#### TASK STATEMENT:
Send back all of the records, each one exactly as written.
*** Opening of EXCERPTED DATA ***
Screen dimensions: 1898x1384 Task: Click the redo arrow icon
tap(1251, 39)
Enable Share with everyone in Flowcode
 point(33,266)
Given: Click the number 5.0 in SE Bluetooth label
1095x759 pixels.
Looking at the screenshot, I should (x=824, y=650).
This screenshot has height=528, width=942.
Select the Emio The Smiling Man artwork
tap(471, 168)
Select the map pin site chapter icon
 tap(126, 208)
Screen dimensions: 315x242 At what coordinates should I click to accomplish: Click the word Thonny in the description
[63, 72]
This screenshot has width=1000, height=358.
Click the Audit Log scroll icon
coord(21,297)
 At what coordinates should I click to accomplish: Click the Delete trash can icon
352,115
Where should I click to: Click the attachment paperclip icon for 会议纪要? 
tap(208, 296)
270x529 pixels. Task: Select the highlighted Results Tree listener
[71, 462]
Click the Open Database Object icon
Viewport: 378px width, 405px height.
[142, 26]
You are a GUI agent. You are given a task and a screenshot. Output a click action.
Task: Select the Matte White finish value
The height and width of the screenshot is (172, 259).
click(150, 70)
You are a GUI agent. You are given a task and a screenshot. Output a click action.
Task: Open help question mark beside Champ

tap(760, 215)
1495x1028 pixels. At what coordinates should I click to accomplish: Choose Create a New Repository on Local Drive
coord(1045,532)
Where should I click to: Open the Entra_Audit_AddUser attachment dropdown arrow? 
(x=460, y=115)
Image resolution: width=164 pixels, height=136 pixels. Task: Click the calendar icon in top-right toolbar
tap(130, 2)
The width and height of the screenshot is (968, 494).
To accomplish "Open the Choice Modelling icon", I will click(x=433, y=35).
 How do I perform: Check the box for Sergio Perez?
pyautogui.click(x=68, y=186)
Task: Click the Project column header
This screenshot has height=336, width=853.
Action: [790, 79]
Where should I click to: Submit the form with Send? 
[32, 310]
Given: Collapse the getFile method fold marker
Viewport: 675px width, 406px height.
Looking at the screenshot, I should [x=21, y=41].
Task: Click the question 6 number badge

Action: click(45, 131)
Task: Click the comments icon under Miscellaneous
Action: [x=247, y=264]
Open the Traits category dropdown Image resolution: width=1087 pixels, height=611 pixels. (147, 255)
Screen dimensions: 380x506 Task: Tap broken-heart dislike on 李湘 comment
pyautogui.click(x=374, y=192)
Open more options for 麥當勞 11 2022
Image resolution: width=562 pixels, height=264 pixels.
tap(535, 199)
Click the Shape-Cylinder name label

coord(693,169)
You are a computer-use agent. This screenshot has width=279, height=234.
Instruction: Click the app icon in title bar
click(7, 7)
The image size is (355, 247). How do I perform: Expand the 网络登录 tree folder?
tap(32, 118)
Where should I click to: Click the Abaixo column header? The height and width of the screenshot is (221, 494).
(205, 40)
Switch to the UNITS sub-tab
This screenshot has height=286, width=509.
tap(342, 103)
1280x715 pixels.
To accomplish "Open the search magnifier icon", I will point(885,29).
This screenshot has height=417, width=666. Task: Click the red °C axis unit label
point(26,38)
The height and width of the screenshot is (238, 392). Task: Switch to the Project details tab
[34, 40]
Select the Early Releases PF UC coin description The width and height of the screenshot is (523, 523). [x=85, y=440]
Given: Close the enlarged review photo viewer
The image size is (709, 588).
*** Close of EXCERPTED DATA ***
#### WRITTEN RESPONSE:
Screen dimensions: 1898x1384 Task: Click the redo arrow icon
tap(1251, 39)
Enable Share with everyone in Flowcode
 point(33,266)
Given: Click the number 5.0 in SE Bluetooth label
1095x759 pixels.
Looking at the screenshot, I should (x=824, y=650).
This screenshot has height=528, width=942.
Select the Emio The Smiling Man artwork
tap(471, 168)
Select the map pin site chapter icon
 tap(126, 208)
Screen dimensions: 315x242 At what coordinates should I click to accomplish: Click the word Thonny in the description
[63, 72]
This screenshot has width=1000, height=358.
Click the Audit Log scroll icon
coord(21,297)
 At what coordinates should I click to accomplish: Click the Delete trash can icon
352,115
Where should I click to: Click the attachment paperclip icon for 会议纪要? 
tap(208, 296)
270x529 pixels. Task: Select the highlighted Results Tree listener
[71, 462]
Click the Open Database Object icon
Viewport: 378px width, 405px height.
[142, 26]
You are a GUI agent. You are given a task and a screenshot. Output a click action.
Task: Select the Matte White finish value
The height and width of the screenshot is (172, 259).
click(150, 70)
You are a GUI agent. You are given a task and a screenshot. Output a click action.
Task: Open help question mark beside Champ

tap(760, 215)
1495x1028 pixels. At what coordinates should I click to accomplish: Choose Create a New Repository on Local Drive
coord(1045,532)
Where should I click to: Open the Entra_Audit_AddUser attachment dropdown arrow? 
(x=460, y=115)
Image resolution: width=164 pixels, height=136 pixels. Task: Click the calendar icon in top-right toolbar
tap(130, 2)
The width and height of the screenshot is (968, 494).
To accomplish "Open the Choice Modelling icon", I will click(x=433, y=35).
 How do I perform: Check the box for Sergio Perez?
pyautogui.click(x=68, y=186)
Task: Click the Project column header
This screenshot has height=336, width=853.
Action: [790, 79]
Where should I click to: Submit the form with Send? 
[32, 310]
Given: Collapse the getFile method fold marker
Viewport: 675px width, 406px height.
Looking at the screenshot, I should [x=21, y=41].
Task: Click the question 6 number badge

Action: click(45, 131)
Task: Click the comments icon under Miscellaneous
Action: [x=247, y=264]
Open the Traits category dropdown Image resolution: width=1087 pixels, height=611 pixels. (147, 255)
Screen dimensions: 380x506 Task: Tap broken-heart dislike on 李湘 comment
pyautogui.click(x=374, y=192)
Open more options for 麥當勞 11 2022
Image resolution: width=562 pixels, height=264 pixels.
tap(535, 199)
Click the Shape-Cylinder name label

coord(693,169)
You are a computer-use agent. This screenshot has width=279, height=234.
Instruction: Click the app icon in title bar
click(7, 7)
The image size is (355, 247). How do I perform: Expand the 网络登录 tree folder?
tap(32, 118)
Where should I click to: Click the Abaixo column header? The height and width of the screenshot is (221, 494).
(205, 40)
Switch to the UNITS sub-tab
This screenshot has height=286, width=509.
tap(342, 103)
1280x715 pixels.
To accomplish "Open the search magnifier icon", I will point(885,29).
This screenshot has height=417, width=666. Task: Click the red °C axis unit label
point(26,38)
The height and width of the screenshot is (238, 392). Task: Switch to the Project details tab
[34, 40]
Select the Early Releases PF UC coin description The width and height of the screenshot is (523, 523). [x=85, y=440]
Given: Close the enlarged review photo viewer
The image size is (709, 588).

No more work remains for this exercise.